(Excerpts from a dataset)
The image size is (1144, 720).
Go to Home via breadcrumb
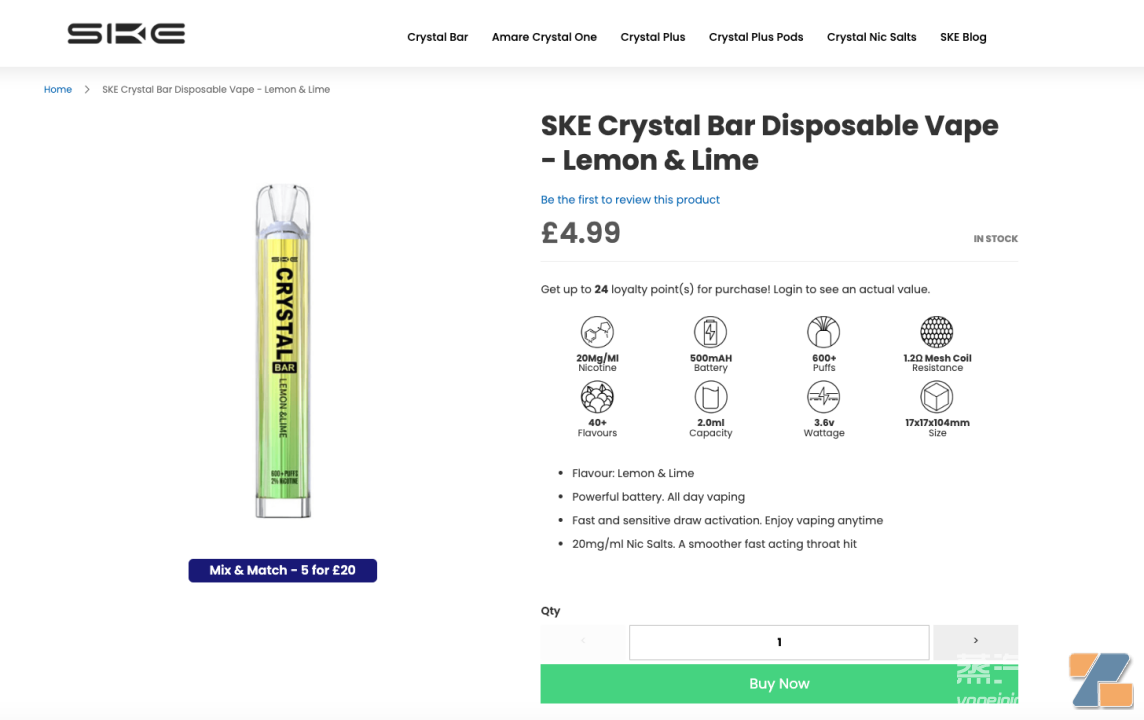point(58,89)
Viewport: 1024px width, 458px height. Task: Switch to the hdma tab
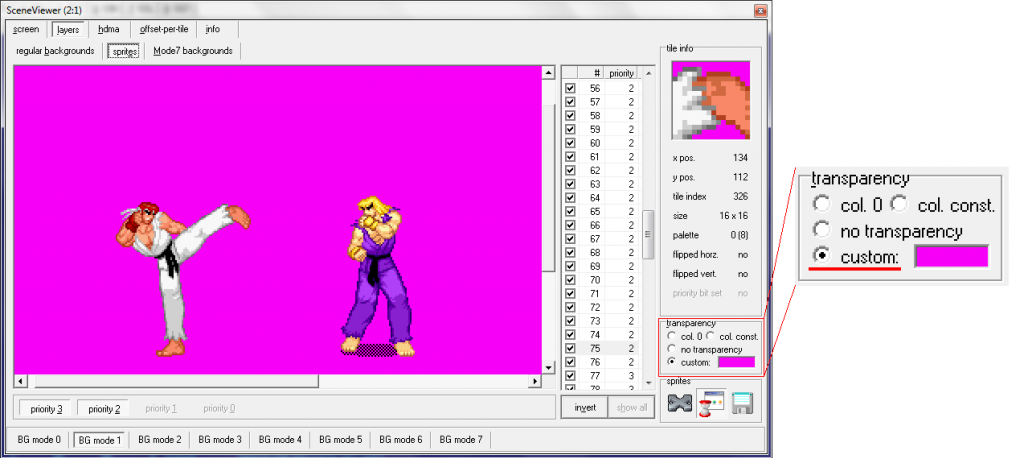coord(108,29)
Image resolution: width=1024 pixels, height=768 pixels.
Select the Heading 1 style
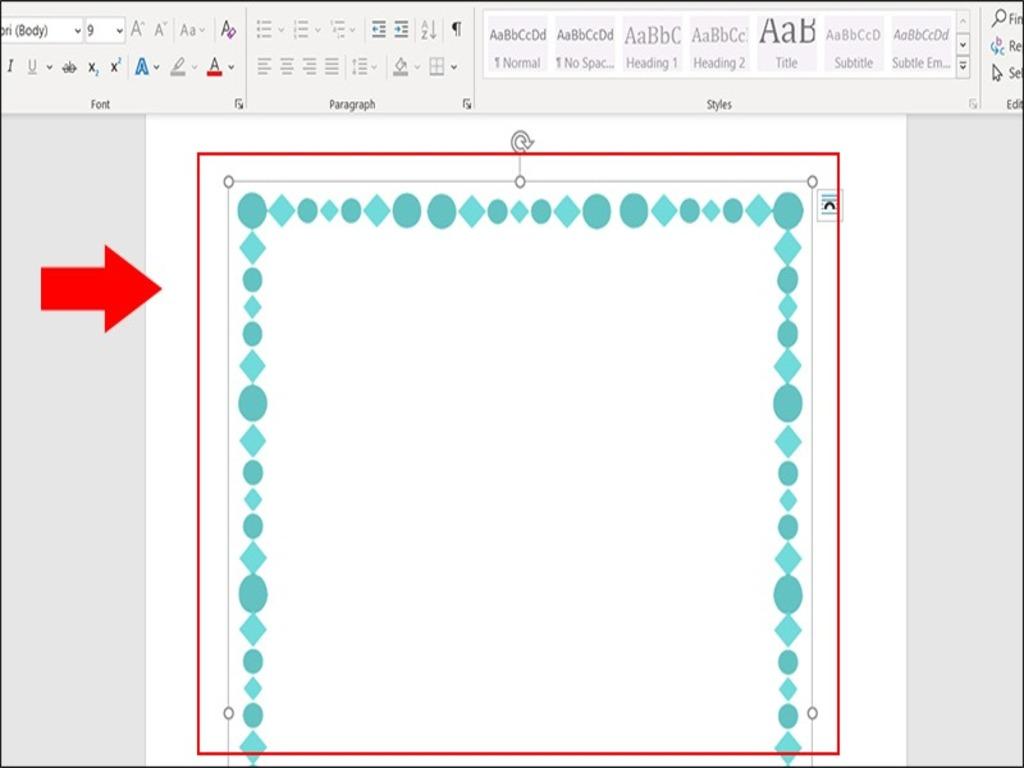[x=651, y=46]
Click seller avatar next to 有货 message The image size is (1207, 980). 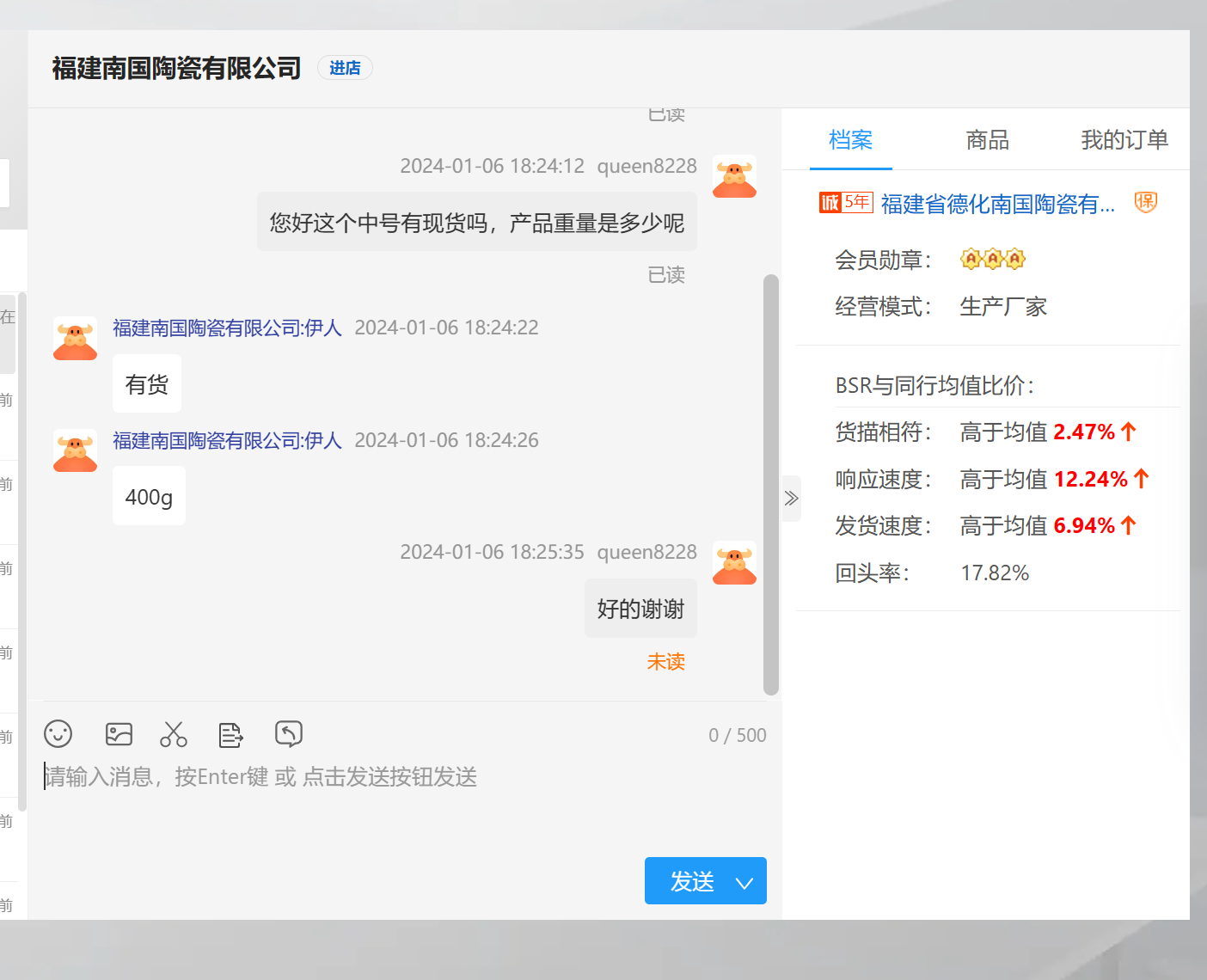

### Work item
In the copy, include all records verbatim but no images.

### Exercise answer
The image size is (1144, 720).
Go to Home via breadcrumb
point(58,89)
Viewport: 1024px width, 458px height. Task: Switch to the hdma tab
coord(108,29)
Image resolution: width=1024 pixels, height=768 pixels.
Select the Heading 1 style
[x=651, y=46]
Click seller avatar next to 有货 message The image size is (1207, 980). 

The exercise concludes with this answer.